JRAのルールでは距離1600メートル超〜2200メートル未満における3歳馬と古馬の重量差は11月まで2キロ、12月から1キロになる。
チャンピオンズC当日は12月1日だが、開催初日の土曜が11月30日のため、ぎりぎり2キロ差が適用され、
クリソベリルが勝った19年以来の“当たり年”に。
武豊が「2キロのアドバンテージを生かしたい」と意気込めば、音無師も「G1馬が何頭もいるが、2キロ差なら」と期待した。日程が6度目の3歳馬Vを後押ししてくれる。
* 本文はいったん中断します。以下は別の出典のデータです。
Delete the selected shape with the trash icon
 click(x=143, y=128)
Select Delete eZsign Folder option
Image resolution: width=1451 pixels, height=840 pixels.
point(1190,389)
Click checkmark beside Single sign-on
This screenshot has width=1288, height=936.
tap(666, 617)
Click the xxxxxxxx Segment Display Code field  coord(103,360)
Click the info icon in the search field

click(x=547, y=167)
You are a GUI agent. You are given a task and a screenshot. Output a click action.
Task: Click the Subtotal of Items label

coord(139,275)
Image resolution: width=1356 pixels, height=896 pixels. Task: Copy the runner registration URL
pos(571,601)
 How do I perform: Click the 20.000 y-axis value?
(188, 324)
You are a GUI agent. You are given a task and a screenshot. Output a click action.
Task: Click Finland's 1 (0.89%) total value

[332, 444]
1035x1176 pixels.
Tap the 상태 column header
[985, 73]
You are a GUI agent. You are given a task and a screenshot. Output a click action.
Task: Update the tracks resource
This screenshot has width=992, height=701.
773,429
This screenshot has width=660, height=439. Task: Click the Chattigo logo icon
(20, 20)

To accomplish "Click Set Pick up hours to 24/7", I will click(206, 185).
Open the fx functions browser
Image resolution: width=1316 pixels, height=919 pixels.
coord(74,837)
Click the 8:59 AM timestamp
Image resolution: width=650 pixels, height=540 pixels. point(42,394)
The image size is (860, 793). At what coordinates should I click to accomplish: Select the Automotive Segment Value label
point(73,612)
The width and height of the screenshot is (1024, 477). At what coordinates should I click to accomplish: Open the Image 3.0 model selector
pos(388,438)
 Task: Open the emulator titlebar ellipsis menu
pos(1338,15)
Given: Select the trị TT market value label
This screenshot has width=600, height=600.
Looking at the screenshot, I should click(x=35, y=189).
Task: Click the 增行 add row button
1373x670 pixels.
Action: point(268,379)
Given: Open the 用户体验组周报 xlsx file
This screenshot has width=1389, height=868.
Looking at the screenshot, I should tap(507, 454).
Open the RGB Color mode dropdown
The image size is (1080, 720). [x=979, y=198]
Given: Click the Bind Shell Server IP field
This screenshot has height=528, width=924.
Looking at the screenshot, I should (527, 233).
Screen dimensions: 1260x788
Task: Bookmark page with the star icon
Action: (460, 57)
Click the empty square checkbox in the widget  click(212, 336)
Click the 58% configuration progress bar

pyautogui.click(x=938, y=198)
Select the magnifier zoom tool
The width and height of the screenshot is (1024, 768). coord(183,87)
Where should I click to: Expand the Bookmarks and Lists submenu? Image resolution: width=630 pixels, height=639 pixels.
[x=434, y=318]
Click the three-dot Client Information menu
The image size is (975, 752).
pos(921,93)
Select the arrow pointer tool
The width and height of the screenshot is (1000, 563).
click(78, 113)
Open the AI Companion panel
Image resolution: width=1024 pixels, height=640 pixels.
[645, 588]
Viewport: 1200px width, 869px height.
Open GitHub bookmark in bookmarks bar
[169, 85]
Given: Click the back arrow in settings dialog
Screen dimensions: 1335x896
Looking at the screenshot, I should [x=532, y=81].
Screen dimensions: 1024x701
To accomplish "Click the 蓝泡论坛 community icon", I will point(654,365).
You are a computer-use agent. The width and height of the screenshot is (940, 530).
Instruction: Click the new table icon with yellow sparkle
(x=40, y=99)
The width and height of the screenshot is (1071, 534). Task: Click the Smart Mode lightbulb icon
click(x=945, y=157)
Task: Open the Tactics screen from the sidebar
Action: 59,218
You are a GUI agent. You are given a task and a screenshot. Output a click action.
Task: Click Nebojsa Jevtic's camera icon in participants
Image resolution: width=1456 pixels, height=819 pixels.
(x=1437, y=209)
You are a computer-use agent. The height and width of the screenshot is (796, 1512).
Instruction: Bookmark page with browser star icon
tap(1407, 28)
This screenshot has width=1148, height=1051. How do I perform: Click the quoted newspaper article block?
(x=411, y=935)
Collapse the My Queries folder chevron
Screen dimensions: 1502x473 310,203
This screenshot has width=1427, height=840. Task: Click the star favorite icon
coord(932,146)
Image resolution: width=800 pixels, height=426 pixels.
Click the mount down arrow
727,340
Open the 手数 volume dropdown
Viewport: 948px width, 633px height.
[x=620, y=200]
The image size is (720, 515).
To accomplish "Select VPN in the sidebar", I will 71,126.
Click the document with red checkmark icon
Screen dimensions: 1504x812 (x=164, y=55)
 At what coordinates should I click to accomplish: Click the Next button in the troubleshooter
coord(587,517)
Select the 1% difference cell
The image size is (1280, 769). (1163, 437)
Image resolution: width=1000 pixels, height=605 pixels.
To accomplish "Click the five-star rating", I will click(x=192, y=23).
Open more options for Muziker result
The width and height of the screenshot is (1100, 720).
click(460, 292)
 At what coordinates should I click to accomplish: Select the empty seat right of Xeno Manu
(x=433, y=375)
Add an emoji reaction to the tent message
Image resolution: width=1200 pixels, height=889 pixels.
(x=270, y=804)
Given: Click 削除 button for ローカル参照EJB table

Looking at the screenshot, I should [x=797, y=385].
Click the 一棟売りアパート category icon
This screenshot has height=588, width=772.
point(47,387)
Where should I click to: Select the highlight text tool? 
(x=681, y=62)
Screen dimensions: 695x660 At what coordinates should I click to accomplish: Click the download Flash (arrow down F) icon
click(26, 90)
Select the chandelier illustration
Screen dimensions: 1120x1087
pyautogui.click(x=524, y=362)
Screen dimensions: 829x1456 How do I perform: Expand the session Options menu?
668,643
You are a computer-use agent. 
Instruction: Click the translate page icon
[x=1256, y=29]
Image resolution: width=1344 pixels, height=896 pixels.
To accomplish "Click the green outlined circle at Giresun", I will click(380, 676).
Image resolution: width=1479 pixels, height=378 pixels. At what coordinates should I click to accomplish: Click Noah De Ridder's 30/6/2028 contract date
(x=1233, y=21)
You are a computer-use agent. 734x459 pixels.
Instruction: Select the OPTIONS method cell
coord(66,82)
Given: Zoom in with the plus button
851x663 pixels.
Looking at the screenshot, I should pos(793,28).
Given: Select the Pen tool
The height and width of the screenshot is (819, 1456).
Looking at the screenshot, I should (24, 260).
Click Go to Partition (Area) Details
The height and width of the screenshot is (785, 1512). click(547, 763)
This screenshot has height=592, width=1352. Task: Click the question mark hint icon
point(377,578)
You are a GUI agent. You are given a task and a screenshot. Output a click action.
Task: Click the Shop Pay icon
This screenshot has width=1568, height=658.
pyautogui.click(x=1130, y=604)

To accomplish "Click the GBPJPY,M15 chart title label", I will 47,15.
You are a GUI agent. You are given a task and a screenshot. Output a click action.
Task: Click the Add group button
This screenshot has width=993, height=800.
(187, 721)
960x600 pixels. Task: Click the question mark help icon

《18年ぶり2週連続G1制覇&当レース最多勝更新狙う》
武豊はこれまで5度の2週連続
JRA・G1制覇を達成。06年
天皇賞・春(
ディープインパクト)→
NHKマイルC(
ロジック)以来、自身18年ぶりの快挙に挑む。また、当レースは前身の
ジャパンカップダート時代に歴代最多の4勝(01年
クロフネ、04年
タイムパラドックス、05年
カネヒキリ、07年
ヴァーミリアン)。14年に
チャンピオンズCになってからは16年2着
アウォーディーが最高だが、久々のVで最多勝利記録を更新するか。